Freitag, 19. April 2024

Archiv

Gleichberechtigung
Jüdische Frauen dürfen laut an Klagemauer beten

Nach 27 Jahren haben sich jüdische Frauen jetzt das Recht erkämpft, wie Männer laut an der Klagemauer in Jerusalem beten zu dürfen. Die orthodoxen Juden sind empört, aber eine große Mehrheit in der israelischen Regierung stimmte für diese Änderung. Auch Ministerpräsident Benjamin Netanjahu verteidigt den Schritt.

Von Sebastian Engelbrecht | 02.02.2016
    Frauen an der Klagemauer in Jerusalem
    Frauen dürfen an der Klagemauer in Jerusalem jetzt auch laut beten und aus der hebräischen Bibel lesen. (dpa / picture alliance / Robert Findeis)
    Frauen singen das jüdische Glaubensbekenntnis, das "Schma' Jisrael" an der sogenannten Klagemauer, an der Westmauer des früheren Jerusalemer Tempels. Sie ziehen in einer Gruppe und mit einer Thorarolle dorthin, legen sich Gebetsschals über die Schultern, beten und lesen laut aus der hebräischen Bibel vor. Genau das ist am heiligsten Ort des Judentums nach orthodox-jüdischem Verständnis verboten.
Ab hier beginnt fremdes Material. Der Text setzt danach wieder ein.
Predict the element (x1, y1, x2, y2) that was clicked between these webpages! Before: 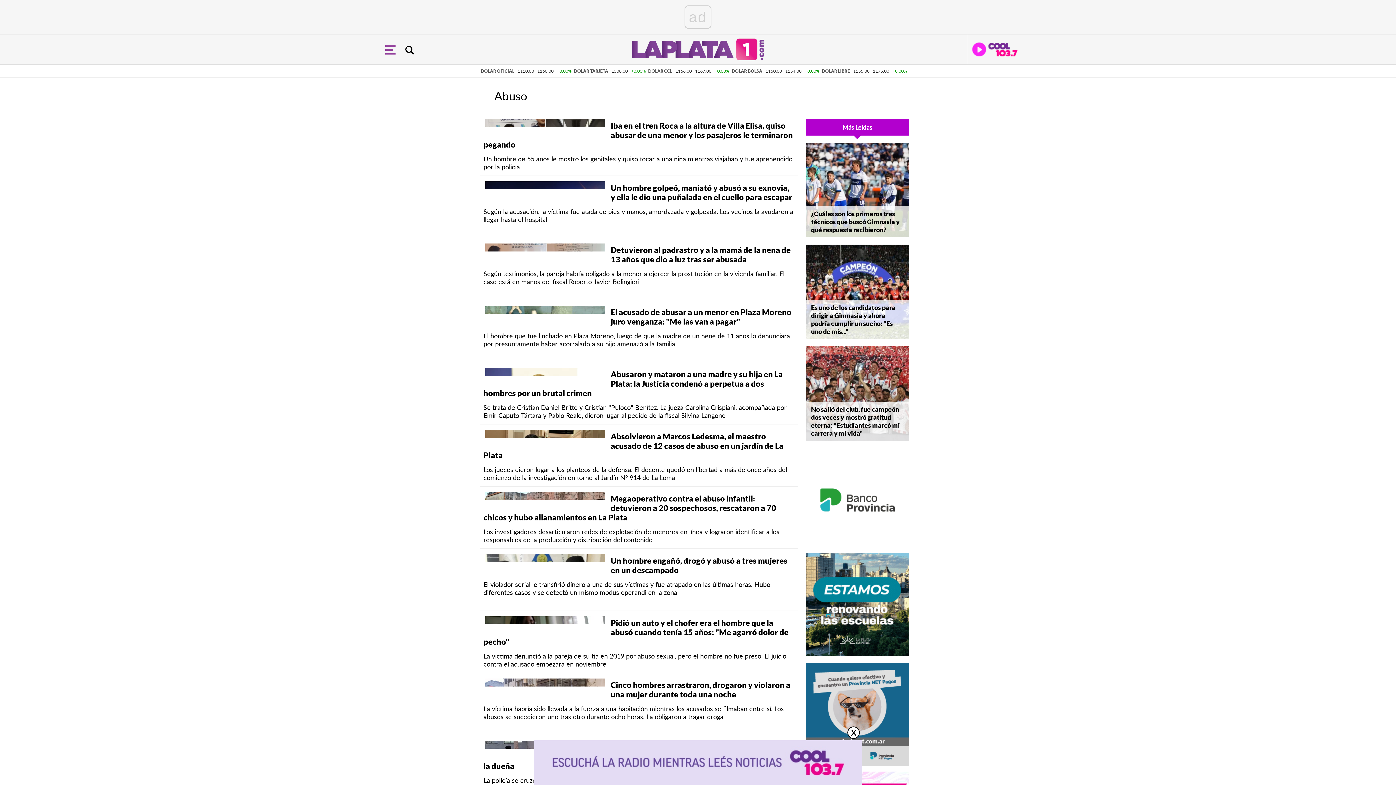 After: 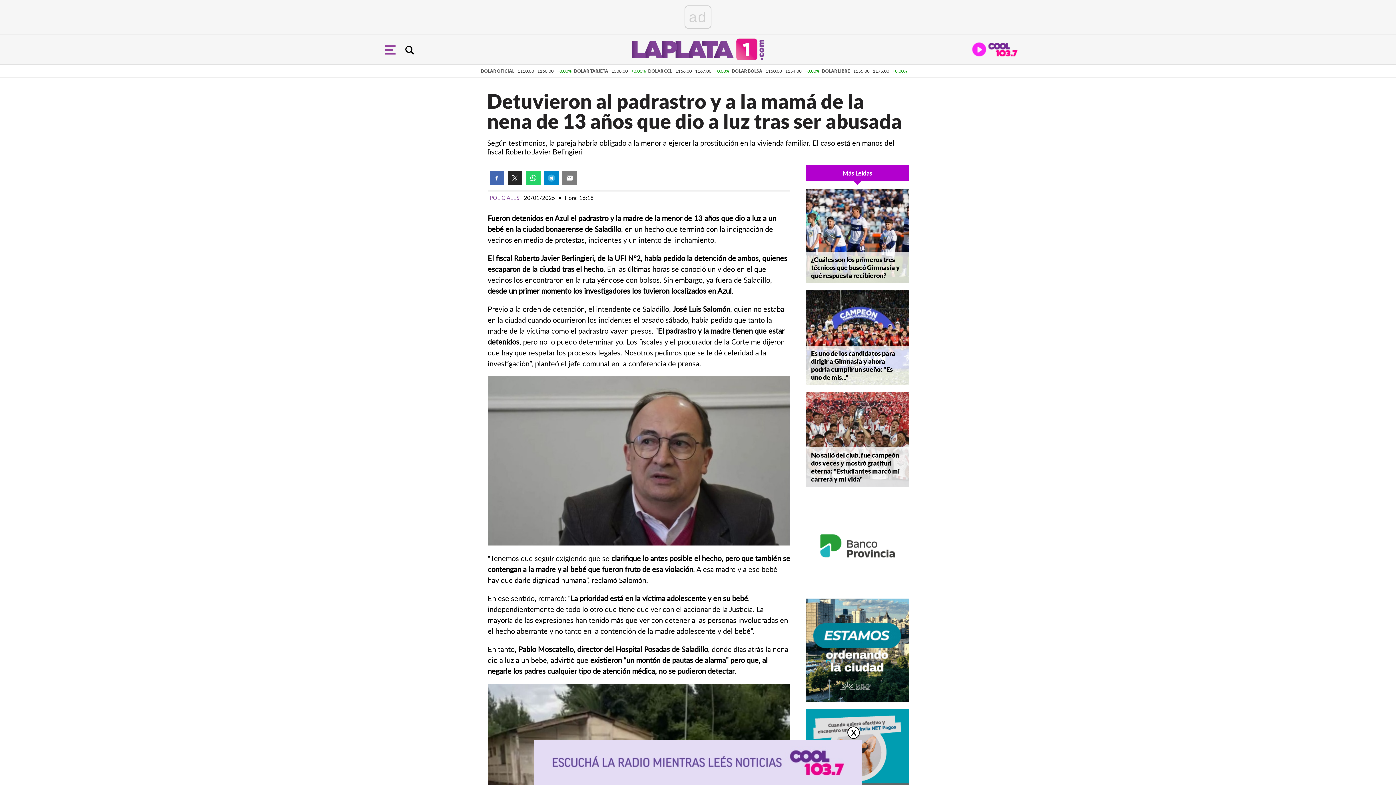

Vom Sommer an wird es Frauen offiziell erlaubt sein, so zu beten – in einem neuen Bereich an der Klagemauer – ein Stück südlich vom traditionellen Ort des Gebets. Fünf Minister der israelischen Regierung stimmten gegen diese Neuerung, 15 dafür. Zu ihnen gehört Ministerpräsident Benjamin Netanjahu.
    "Das ist ein Ort, der Platz bieten soll für das ganze Volk Israel. Ich weiß, dass das ein sensibles Thema ist, und dennoch denke ich, dass es eine vernünftige Lösung ist. Das ist eine kreative Lösung. Es sind immer die komplexen Probleme, die so eine Art von Lösung erfordern, und ich begrüße es, dass das jetzt der Regierung vorgelegt wird."‬
    Der Kampf jüdischer Feministinnen begann vor 27 Jahren. Seither stören die "Frauen der Mauer", wie sie sich nennen, immer wieder den eingespielten Gebetsbetrieb. Sie bringen damit orthodoxe Beter an der Klagemauer in Rage, auch orthodoxe Beterinnen, die still in sich gekehrt in ihrem eigenen Bereich beten. Aber nicht nur am Fuß des früheren israelitischen Tempels streiten sie für ihr Recht, sondern auch vor Gericht. Die jetzige Entscheidung der israelischen Regierung ist ein später Sieg für die "Frauen der Mauer" und für die liberalen jüdischen Bewegungen, das Reformjudentum und das konservative Judentum. In den USA gehören sie zu den stärksten jüdischen Gruppierungen, in Israel bilden sie eine Minderheit. Susan Silverman von den "Frauen der Mauer" ist in Feierlaune.
    "Wir kommen ein ganzes Stück voran mit dieser Erweiterung der Klagemauer, zu der dann auch ein südlicherer Teil der Mauer gehört. Das wird ein offener Bereich sein für alle, die dort beten wollen. Für mich ist das ein unglaublich fröhlicher Tag.‭‮"‬
    Dagegen zeigte sich Religionsminister David Azulai von der ultraorthodoxen Schas-Partei empört. Er sagte im israelischen Rundfunk: "Ich werde mich mit dem Präsidenten unseres Rates der Weisen beraten und mit dem Rat selbst und werde ihre Meinung einholen, um zu sehen, wie ich mich verhalten muss. Denn man darf nicht vergessen - das ist ein schwerer Tag für das Volk Israel, ein Tag, an dem eine Entscheidung getroffen wurde, das Reformjudentum anzuerkennen. Das ist eine laute Minderheit, die versucht, all das zu beschmutzen, was dem Volk Israel heilig ist. Eine kleine lautstarke Gruppe, die keinerlei Einfluss hat."
    Mit dem Beschluss ist das jüdisch-orthodoxe Monopol gebrochen. Das orthodoxe Rabbinat wird weiterhin den Bereich der Westmauer verwalten, für den es bisher zuständig war. Für den neuen Abschnitt wird ein Rat aus 13 Personen zuständig sein, die meisten von ihnen ernennt der Ministerpräsident.